Saved data entries
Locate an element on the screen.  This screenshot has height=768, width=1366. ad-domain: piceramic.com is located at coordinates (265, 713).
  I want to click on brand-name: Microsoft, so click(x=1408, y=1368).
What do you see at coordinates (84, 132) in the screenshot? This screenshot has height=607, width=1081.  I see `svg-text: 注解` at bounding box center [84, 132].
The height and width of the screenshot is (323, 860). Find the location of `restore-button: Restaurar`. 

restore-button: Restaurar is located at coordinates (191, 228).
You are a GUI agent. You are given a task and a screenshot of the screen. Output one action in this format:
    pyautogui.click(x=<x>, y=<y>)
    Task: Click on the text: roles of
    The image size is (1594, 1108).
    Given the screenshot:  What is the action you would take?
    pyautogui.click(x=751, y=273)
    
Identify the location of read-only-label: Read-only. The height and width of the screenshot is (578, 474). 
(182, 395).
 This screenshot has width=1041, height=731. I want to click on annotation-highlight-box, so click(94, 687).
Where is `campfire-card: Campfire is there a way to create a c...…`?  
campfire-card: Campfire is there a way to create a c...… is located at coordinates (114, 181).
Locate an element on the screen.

WHAT IS REQUIRED
Copy the rows above word for word, from the line with "The height and width of the screenshot is (323, 860)." to the line with "restore-button: Restaurar is", including both of those lines.

WRITTEN ANSWER
The height and width of the screenshot is (323, 860). Find the location of `restore-button: Restaurar`. 

restore-button: Restaurar is located at coordinates (191, 228).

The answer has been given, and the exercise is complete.